- _What to do_: Put the lines of the listing that run from the line containing "coordinates (268, 27)." through the line containing "What do you see at coordinates (955, 68)", both included, into a numbered list, leaving out blank lines.

- _Entries for locating text and elements_:
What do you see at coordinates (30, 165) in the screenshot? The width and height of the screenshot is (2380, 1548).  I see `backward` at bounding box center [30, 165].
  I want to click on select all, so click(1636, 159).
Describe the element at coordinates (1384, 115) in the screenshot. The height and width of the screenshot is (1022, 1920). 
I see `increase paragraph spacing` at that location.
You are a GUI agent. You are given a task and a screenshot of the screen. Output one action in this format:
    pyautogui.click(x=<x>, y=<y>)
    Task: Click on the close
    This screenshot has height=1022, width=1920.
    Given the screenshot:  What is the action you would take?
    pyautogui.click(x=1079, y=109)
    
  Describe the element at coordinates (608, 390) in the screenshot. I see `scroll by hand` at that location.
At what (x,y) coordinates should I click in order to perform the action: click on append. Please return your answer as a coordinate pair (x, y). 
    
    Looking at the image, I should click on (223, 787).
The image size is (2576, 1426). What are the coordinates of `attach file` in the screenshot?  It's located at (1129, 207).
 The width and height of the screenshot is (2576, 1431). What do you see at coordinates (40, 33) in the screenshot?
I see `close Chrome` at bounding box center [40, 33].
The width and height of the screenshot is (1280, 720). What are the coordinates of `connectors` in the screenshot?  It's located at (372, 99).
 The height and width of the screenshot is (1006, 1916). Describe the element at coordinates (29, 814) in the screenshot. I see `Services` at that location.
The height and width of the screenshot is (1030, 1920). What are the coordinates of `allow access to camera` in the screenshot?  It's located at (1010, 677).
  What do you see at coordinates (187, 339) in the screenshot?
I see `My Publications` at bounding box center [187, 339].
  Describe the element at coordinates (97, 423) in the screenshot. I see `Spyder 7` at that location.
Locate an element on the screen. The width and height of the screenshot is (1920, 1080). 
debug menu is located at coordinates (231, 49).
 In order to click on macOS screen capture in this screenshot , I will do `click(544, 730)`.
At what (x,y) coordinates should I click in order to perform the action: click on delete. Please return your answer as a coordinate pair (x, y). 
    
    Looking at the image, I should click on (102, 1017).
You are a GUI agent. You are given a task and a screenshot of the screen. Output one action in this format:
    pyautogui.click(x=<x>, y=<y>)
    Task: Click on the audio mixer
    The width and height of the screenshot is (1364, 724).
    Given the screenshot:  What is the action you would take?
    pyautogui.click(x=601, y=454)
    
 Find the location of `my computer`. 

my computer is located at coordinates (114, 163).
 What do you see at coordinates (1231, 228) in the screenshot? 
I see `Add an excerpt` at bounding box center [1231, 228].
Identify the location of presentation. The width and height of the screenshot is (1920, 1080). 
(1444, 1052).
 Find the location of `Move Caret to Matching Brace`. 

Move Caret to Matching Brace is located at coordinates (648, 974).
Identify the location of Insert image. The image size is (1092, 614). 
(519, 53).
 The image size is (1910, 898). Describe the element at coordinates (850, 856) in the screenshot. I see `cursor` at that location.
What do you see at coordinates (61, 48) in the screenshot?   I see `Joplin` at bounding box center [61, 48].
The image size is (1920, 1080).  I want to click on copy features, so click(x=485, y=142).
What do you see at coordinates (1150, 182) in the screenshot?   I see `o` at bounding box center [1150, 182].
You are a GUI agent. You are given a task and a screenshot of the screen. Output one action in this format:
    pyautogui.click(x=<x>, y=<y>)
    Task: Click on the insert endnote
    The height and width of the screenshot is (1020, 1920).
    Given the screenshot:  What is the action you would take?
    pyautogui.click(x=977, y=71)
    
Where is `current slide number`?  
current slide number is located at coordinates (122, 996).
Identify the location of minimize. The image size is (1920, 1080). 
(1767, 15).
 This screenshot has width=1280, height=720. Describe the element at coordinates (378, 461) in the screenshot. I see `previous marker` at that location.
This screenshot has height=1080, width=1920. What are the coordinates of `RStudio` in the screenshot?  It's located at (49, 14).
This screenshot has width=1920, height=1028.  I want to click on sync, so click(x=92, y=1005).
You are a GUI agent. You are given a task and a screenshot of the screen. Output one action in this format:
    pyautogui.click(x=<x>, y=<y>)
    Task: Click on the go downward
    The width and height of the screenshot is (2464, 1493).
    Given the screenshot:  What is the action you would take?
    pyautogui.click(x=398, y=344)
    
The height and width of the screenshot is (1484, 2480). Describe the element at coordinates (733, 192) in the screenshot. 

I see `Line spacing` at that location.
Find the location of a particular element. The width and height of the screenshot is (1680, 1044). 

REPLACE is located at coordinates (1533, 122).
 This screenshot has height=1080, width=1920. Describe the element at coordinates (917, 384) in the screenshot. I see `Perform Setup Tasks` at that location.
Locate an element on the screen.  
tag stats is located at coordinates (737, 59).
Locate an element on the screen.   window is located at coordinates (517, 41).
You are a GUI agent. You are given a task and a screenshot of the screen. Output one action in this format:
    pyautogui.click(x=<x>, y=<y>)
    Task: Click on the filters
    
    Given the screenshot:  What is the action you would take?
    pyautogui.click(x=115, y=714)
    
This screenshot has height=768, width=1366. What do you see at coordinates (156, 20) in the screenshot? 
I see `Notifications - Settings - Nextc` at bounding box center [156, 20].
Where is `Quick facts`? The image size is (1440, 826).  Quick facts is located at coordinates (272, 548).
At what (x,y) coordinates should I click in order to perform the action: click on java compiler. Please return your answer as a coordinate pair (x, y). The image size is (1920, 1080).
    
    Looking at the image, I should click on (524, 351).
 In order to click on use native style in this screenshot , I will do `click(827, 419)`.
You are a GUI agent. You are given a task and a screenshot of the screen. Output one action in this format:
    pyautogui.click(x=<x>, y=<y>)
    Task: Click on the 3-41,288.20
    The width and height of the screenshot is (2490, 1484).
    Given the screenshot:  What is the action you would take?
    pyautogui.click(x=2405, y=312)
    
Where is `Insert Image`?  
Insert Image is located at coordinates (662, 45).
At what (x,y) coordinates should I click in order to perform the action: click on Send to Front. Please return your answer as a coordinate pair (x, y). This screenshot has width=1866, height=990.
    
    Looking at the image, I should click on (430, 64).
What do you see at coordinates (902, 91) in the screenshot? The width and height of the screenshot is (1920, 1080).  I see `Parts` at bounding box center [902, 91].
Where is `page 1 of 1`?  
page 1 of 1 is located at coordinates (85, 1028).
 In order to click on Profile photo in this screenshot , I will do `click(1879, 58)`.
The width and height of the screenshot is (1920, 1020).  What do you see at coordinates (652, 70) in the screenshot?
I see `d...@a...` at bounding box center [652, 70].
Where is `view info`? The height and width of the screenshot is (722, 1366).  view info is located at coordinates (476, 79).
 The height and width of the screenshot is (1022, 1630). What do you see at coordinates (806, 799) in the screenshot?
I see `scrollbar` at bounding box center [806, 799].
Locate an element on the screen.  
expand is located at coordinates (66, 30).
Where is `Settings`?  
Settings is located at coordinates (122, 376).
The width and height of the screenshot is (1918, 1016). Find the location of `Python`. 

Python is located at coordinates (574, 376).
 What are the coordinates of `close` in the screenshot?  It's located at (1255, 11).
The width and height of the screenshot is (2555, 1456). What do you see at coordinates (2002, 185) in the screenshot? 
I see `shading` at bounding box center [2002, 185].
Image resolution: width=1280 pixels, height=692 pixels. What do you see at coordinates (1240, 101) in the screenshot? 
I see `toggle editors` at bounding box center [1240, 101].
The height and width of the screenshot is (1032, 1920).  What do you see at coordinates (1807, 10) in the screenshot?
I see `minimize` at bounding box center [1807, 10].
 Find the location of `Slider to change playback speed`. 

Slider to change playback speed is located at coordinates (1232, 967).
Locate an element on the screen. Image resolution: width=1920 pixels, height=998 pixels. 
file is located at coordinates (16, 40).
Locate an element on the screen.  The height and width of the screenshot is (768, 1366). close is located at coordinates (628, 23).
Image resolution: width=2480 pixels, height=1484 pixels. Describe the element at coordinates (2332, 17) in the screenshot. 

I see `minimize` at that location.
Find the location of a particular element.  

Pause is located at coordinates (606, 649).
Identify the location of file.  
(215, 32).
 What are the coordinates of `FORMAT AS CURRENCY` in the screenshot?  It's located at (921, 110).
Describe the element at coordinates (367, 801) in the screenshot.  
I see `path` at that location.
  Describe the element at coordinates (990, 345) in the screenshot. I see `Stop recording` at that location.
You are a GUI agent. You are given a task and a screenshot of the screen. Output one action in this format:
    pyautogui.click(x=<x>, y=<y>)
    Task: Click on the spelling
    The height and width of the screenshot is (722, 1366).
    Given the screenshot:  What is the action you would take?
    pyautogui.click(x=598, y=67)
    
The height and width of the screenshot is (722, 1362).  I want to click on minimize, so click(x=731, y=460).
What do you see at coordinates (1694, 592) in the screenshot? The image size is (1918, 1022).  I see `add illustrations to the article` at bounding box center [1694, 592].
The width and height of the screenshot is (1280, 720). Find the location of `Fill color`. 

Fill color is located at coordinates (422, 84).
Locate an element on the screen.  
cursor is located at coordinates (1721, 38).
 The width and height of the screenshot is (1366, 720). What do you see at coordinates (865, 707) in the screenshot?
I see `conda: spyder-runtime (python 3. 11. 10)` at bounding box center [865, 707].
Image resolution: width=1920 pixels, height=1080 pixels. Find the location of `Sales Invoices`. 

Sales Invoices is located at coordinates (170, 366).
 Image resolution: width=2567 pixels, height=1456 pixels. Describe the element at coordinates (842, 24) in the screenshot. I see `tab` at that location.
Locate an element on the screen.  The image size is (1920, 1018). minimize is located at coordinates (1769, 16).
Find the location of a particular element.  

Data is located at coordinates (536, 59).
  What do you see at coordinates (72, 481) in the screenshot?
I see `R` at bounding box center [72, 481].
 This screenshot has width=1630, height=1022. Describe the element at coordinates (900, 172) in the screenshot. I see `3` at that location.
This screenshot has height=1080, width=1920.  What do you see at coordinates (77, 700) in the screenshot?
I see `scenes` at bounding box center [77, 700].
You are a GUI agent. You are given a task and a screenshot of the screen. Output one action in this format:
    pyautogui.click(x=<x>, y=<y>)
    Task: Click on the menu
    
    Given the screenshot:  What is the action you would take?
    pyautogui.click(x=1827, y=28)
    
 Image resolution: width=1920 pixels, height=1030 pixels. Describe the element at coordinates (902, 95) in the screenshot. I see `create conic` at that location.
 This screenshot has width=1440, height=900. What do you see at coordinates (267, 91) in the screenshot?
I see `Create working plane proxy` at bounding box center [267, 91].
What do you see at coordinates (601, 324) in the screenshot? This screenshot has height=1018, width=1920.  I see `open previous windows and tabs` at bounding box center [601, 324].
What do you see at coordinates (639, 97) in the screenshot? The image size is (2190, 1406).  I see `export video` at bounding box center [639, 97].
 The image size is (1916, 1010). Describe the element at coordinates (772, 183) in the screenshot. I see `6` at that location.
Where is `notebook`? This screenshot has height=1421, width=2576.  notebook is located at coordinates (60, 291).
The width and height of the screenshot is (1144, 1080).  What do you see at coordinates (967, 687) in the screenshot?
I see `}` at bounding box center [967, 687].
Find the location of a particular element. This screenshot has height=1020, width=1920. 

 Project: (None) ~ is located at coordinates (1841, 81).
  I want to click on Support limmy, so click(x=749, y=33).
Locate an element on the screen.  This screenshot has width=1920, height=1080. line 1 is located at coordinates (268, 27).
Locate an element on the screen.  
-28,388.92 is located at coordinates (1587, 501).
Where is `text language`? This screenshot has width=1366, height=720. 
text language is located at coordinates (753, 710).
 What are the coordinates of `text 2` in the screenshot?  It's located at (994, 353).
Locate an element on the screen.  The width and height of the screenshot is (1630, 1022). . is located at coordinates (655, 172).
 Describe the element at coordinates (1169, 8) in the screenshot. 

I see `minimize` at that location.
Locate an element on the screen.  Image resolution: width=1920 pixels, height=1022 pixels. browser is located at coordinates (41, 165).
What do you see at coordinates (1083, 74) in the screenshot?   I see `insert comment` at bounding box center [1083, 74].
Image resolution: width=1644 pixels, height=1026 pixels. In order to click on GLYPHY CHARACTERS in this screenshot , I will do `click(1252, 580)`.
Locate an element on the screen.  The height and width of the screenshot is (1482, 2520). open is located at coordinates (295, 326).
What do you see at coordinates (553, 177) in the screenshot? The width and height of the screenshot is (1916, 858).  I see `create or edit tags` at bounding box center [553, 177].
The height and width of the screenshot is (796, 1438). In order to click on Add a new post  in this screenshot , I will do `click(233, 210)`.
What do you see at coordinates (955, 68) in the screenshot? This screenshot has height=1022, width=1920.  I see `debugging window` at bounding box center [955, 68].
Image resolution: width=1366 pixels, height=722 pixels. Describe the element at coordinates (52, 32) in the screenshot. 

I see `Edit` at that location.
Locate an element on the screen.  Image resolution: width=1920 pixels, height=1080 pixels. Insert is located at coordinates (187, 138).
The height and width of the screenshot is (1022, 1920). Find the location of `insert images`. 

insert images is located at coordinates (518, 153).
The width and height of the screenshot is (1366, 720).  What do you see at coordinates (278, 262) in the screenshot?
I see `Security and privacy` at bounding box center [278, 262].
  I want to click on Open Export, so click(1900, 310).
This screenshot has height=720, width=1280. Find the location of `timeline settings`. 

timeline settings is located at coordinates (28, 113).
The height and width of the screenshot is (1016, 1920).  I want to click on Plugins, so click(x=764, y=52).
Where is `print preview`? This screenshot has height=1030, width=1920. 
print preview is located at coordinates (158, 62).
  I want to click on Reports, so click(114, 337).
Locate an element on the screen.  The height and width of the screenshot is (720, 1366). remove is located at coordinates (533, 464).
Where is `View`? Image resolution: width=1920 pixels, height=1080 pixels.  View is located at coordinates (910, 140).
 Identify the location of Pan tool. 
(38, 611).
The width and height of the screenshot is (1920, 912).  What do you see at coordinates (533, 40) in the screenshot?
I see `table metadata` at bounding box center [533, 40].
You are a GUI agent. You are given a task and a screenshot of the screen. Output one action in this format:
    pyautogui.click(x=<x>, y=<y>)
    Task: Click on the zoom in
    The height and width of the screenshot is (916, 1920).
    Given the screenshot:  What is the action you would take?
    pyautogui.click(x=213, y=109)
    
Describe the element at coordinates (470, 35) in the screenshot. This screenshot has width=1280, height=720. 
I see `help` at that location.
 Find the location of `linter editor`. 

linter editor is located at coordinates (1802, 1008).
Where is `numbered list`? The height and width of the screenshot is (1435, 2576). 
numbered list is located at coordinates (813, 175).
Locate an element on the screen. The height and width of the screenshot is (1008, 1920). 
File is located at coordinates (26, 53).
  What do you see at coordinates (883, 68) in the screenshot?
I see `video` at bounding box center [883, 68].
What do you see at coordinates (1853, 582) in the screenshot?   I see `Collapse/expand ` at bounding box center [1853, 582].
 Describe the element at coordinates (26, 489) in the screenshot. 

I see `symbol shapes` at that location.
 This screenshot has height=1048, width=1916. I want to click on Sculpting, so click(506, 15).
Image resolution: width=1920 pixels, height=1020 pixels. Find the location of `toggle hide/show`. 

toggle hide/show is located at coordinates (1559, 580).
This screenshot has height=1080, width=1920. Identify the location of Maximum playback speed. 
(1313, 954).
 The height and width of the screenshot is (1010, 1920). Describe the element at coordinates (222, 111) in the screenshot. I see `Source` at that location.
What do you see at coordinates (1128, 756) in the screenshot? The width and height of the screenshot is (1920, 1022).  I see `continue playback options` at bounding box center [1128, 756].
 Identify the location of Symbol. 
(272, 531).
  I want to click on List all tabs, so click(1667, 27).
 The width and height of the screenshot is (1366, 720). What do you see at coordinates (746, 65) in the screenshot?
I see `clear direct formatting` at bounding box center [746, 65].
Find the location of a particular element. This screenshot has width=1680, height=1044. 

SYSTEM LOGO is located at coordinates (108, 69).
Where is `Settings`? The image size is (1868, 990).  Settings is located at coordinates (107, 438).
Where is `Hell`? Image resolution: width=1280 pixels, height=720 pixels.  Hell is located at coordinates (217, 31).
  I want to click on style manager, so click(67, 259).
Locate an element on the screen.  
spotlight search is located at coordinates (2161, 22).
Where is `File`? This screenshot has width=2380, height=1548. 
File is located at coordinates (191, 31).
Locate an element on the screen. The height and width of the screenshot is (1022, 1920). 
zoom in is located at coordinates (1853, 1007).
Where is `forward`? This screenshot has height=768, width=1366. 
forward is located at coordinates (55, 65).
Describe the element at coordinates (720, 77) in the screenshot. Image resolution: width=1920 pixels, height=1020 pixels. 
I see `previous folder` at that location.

- _Result for this task_:
1. Locate an element on the screen.  This screenshot has width=1920, height=1080. line 1 is located at coordinates (268, 27).
2. Locate an element on the screen.  
3. -28,388.92 is located at coordinates (1587, 501).
4. Where is `text language`? This screenshot has width=1366, height=720. 
5. text language is located at coordinates (753, 710).
6.  What are the coordinates of `text 2` in the screenshot?  It's located at (994, 353).
7. Locate an element on the screen.  The width and height of the screenshot is (1630, 1022). . is located at coordinates (655, 172).
8.  Describe the element at coordinates (1169, 8) in the screenshot. 
9. I see `minimize` at that location.
10. Locate an element on the screen.  Image resolution: width=1920 pixels, height=1022 pixels. browser is located at coordinates (41, 165).
11. What do you see at coordinates (1083, 74) in the screenshot?   I see `insert comment` at bounding box center [1083, 74].
12. Image resolution: width=1644 pixels, height=1026 pixels. In order to click on GLYPHY CHARACTERS in this screenshot , I will do `click(1252, 580)`.
13. Locate an element on the screen.  The height and width of the screenshot is (1482, 2520). open is located at coordinates (295, 326).
14. What do you see at coordinates (553, 177) in the screenshot? The width and height of the screenshot is (1916, 858).  I see `create or edit tags` at bounding box center [553, 177].
15. The height and width of the screenshot is (796, 1438). In order to click on Add a new post  in this screenshot , I will do `click(233, 210)`.
16. What do you see at coordinates (955, 68) in the screenshot? This screenshot has height=1022, width=1920.  I see `debugging window` at bounding box center [955, 68].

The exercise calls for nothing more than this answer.